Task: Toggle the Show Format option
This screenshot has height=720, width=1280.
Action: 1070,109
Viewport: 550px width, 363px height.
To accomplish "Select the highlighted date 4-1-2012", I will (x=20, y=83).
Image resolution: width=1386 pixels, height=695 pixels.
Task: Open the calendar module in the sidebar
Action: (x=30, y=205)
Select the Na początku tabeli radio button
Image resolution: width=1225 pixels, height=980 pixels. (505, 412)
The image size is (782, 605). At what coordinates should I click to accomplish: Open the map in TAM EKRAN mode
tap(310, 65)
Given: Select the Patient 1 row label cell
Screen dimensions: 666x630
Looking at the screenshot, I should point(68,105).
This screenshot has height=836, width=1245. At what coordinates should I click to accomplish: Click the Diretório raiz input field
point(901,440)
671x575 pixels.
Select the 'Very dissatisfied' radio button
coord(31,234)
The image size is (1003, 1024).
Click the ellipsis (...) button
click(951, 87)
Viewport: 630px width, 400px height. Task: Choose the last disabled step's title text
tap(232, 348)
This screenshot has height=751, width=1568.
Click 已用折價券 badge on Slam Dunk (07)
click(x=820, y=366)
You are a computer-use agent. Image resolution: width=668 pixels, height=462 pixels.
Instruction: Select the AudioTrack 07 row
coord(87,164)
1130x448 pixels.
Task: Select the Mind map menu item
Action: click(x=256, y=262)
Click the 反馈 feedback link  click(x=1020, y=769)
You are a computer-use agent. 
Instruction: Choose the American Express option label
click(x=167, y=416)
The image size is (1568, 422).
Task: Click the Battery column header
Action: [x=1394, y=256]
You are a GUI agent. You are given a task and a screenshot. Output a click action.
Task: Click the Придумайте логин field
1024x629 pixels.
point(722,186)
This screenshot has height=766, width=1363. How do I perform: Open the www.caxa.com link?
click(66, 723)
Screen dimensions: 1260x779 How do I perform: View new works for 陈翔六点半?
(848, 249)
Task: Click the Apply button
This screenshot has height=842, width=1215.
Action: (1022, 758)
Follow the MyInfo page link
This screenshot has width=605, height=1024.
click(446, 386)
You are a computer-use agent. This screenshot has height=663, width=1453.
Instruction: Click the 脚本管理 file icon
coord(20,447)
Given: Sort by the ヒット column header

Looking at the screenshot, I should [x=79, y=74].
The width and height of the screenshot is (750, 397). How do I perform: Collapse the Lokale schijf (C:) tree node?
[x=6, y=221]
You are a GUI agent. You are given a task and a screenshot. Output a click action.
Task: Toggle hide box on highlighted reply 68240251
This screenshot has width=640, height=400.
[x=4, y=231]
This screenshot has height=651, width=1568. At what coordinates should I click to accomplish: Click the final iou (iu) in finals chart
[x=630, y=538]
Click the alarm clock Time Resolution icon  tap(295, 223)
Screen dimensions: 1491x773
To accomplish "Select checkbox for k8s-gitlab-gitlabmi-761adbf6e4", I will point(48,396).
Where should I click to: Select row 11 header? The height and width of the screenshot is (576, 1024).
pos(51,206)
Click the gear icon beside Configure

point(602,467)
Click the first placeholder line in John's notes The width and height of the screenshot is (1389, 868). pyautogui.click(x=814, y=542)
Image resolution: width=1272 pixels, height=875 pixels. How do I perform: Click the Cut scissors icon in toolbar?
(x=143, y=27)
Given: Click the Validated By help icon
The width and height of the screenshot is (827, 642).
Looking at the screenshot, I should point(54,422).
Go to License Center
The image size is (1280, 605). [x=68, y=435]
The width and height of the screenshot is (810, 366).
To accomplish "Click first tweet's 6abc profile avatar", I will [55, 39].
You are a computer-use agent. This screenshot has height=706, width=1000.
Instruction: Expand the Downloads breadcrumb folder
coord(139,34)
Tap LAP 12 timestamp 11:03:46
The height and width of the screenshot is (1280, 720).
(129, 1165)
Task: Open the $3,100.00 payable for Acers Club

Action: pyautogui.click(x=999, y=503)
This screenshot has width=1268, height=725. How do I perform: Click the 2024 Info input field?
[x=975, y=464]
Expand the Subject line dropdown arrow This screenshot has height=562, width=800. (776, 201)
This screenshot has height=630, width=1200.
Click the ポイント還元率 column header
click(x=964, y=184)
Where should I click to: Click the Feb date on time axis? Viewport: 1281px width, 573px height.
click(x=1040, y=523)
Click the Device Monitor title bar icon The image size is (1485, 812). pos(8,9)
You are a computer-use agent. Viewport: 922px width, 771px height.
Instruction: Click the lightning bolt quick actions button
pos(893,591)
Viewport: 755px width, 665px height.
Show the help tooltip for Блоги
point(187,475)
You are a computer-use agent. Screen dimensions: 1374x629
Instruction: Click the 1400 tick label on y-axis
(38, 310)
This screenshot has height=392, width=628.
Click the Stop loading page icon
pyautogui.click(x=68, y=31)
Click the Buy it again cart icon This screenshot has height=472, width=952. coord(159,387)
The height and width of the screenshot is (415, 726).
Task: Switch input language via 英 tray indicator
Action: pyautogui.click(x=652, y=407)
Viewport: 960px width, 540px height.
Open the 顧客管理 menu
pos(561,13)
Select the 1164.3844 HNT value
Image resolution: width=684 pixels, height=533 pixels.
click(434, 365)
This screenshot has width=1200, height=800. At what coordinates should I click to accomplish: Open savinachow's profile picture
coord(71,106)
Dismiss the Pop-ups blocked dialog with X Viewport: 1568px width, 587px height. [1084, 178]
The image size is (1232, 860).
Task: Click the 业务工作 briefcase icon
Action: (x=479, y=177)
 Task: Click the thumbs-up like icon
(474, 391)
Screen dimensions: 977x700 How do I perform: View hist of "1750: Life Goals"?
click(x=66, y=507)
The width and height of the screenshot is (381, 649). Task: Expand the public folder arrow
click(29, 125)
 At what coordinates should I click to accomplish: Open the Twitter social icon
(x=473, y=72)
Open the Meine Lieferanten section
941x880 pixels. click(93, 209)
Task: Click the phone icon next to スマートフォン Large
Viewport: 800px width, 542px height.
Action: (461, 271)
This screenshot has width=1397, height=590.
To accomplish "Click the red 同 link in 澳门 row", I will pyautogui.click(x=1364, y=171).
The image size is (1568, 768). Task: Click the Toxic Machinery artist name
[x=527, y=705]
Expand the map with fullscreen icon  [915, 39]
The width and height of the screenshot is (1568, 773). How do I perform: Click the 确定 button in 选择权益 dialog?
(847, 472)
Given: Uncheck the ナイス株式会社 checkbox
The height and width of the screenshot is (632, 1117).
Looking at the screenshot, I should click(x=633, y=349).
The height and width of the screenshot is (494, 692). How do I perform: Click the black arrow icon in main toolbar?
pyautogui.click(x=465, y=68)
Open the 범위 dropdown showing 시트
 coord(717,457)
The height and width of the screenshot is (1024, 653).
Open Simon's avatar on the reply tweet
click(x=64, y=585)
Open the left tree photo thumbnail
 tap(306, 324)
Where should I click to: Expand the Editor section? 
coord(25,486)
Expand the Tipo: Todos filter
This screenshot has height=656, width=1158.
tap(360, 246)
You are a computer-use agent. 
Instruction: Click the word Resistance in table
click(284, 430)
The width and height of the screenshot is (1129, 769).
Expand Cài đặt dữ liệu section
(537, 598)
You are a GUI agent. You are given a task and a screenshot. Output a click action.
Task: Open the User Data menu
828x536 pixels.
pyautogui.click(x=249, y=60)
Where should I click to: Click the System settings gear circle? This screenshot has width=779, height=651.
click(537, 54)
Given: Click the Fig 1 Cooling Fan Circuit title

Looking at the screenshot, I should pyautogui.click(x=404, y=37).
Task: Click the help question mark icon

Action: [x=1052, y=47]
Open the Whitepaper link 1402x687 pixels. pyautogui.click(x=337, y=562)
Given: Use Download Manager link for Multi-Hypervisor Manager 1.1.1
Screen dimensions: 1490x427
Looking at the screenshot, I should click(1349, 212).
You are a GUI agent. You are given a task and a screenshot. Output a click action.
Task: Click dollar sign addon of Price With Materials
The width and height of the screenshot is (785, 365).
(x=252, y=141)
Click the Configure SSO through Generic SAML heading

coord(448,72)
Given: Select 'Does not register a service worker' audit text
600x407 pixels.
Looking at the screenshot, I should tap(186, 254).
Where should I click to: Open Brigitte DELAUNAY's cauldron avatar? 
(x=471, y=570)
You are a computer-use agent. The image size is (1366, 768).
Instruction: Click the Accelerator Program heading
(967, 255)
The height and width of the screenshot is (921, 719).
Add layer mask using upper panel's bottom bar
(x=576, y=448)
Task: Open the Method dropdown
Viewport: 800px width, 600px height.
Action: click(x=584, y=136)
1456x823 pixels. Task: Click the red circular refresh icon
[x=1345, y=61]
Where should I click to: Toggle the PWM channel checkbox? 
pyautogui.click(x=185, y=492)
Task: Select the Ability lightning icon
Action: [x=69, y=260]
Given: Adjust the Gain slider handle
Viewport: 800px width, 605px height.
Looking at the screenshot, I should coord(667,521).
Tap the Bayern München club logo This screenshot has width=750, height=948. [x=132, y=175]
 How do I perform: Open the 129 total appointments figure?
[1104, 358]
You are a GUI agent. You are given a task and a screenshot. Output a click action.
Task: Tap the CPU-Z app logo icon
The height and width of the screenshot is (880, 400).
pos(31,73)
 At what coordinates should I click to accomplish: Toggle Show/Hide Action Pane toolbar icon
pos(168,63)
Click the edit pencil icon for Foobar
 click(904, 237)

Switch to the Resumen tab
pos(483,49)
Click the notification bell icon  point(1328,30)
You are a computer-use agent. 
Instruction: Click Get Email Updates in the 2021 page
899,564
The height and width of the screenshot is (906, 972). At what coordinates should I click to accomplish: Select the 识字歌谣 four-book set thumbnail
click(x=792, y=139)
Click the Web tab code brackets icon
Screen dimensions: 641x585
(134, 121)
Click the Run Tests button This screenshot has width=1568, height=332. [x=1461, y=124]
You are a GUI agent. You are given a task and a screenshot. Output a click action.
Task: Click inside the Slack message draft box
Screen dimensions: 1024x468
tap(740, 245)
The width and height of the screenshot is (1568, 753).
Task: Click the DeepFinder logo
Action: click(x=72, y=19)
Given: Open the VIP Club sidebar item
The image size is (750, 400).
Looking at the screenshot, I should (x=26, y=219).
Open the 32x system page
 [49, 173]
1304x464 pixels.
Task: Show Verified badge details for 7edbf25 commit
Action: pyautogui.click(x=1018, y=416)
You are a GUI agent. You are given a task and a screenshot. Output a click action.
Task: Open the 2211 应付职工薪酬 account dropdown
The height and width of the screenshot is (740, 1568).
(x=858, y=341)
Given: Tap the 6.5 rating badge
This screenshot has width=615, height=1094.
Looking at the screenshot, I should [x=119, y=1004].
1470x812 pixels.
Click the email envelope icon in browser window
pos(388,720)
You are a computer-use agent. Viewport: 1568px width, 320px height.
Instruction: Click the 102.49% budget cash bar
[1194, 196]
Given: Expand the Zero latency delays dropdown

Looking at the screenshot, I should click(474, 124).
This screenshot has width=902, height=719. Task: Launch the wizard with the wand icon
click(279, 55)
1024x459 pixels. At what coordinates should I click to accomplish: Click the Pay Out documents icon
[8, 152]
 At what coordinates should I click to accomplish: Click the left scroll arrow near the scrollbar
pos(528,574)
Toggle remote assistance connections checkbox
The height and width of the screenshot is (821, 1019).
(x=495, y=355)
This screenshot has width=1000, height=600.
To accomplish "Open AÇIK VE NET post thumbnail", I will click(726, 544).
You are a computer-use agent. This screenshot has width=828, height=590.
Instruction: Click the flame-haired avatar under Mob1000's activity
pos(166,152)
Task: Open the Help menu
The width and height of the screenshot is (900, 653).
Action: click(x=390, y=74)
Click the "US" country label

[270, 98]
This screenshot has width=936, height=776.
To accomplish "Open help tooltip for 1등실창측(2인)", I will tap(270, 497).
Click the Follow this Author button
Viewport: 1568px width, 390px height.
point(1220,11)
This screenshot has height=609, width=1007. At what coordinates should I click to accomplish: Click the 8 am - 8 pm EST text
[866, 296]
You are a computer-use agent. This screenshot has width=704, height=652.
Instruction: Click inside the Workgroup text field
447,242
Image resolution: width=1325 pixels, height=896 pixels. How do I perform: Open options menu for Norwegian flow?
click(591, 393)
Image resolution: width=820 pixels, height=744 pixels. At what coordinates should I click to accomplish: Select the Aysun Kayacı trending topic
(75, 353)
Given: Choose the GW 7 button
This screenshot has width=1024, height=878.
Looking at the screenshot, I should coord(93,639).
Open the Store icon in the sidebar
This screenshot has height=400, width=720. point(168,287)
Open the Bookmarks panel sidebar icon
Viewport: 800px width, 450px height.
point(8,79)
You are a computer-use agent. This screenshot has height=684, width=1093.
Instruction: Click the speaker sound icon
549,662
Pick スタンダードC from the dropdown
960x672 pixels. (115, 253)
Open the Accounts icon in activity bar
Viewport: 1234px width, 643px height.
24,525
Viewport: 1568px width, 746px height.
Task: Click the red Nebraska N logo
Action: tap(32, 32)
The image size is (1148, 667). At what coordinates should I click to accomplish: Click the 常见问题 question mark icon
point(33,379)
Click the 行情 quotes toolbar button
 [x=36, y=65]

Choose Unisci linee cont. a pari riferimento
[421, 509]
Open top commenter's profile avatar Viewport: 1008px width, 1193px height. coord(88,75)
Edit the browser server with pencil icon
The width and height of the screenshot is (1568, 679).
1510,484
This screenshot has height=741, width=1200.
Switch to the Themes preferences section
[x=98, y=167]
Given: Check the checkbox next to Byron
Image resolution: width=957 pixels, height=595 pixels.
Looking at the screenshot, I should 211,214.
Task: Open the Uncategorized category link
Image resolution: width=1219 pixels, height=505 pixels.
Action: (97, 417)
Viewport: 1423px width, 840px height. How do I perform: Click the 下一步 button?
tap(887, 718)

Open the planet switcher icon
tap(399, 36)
-- -- --
- _Your task_
Every line of the material above that contains "next" should be counted; give the total only.

- _Answer to the exercise_
2